MAC Table entry expiration (TTL)

Each element in the mac_table needs to have a 5-minute TTL (Time To Live). so after 5 minutes if a mac address is not seen, its entry in the mac table must be removed. To implement this we use an ebpf struct name bpf_timer. so in each element in our mac table, we embed a bpf_timer object, and also we define a callback function for this timer object. after the timer for an entry in the mac table is triggered, it will trigger the callback function, in which we can remove the element from the mac table.

so whenever we see a packet in our VXLAN VTEP, we check the source mac address of that packet:

• if we currently don't have any entry for that mac address in the mac table, we will create a new entry for that mac address with a bpf_timer of 5 minutes.
• if we currently have an existing entry for that mac address in the mac table, we will reset its bpf_timer object to 5-minutes.

Packet Size Adjustment (encapsulation/decapsulation)

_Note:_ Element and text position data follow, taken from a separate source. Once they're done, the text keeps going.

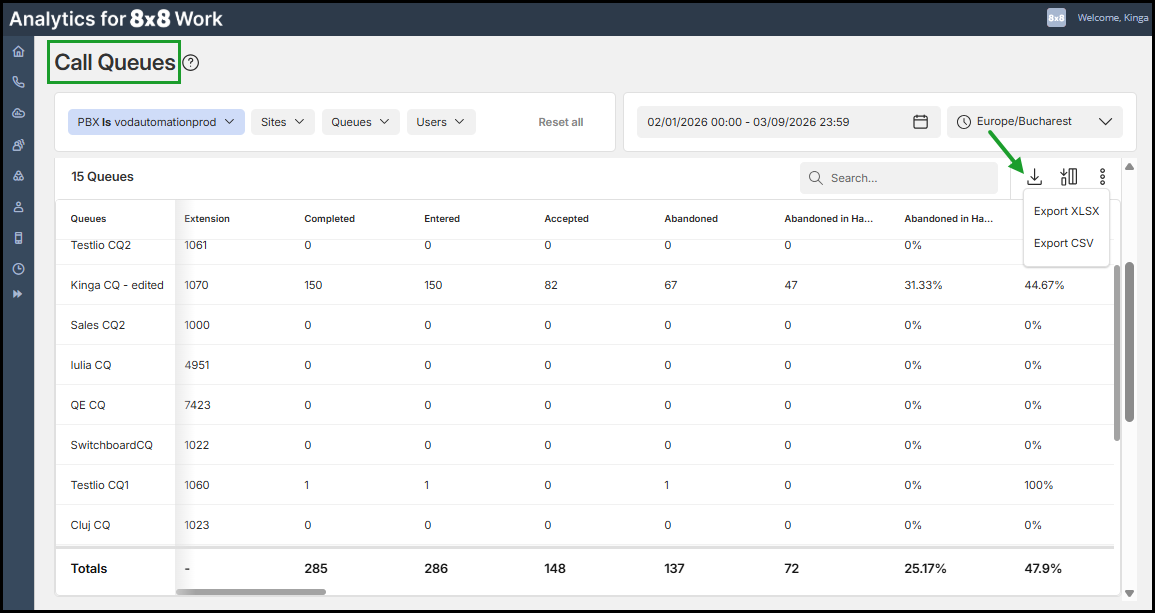Expand the sidebar with double-arrow icon
The image size is (1155, 613).
click(x=18, y=294)
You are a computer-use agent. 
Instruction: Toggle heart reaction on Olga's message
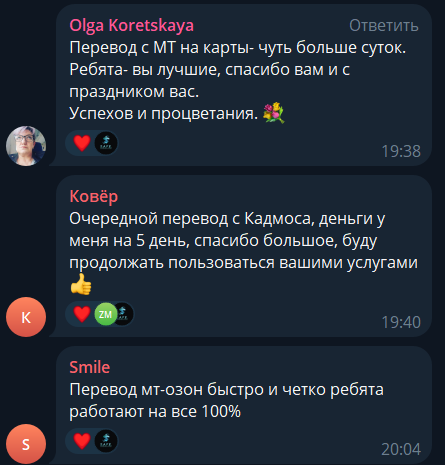(82, 143)
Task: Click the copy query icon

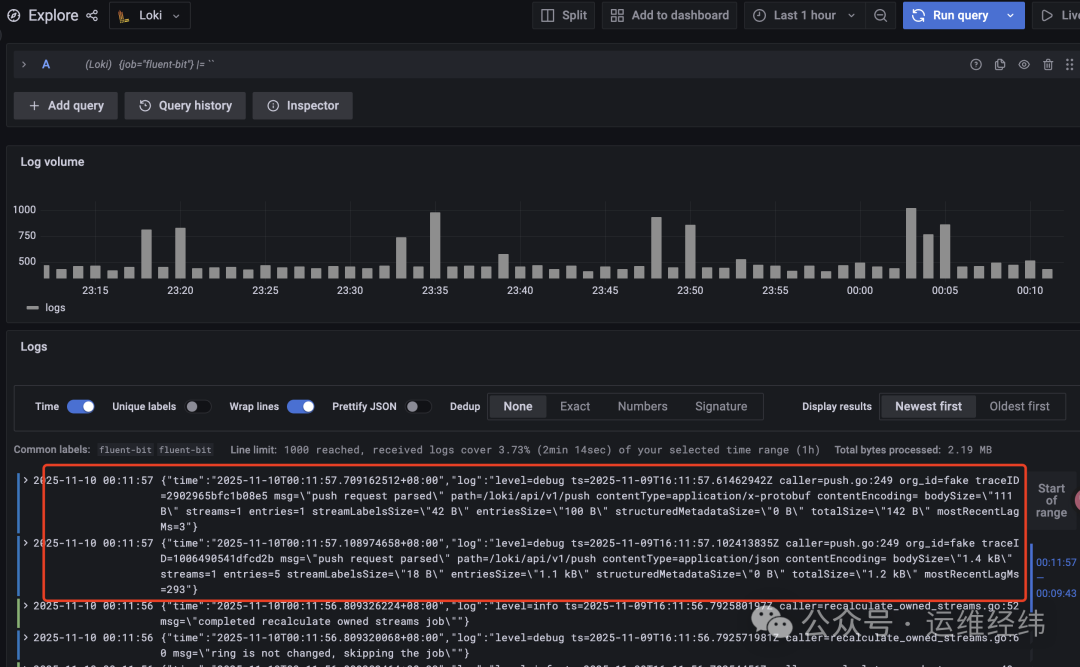Action: [999, 63]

When a packet from internal network reaches an internal NIC and tends to pass throught the VTEP towards the internet, we need to encapsulate this packet into another packet, containing outer Ethernet, IP, UDP, and VXLAN headers. to perform this encapsulation we first need tad add some headroom at the start of the packet.

also when a packet from outside network (internet) reaches an external NIC and tends to pass through the VTEP towards the internal network, we need to decapsulate this packet.

so for all these operations we need to be able to adjust the packet headroom. there is a helper function bpf_xdp_adjust_head() to modify the packet headroom in XDP programs.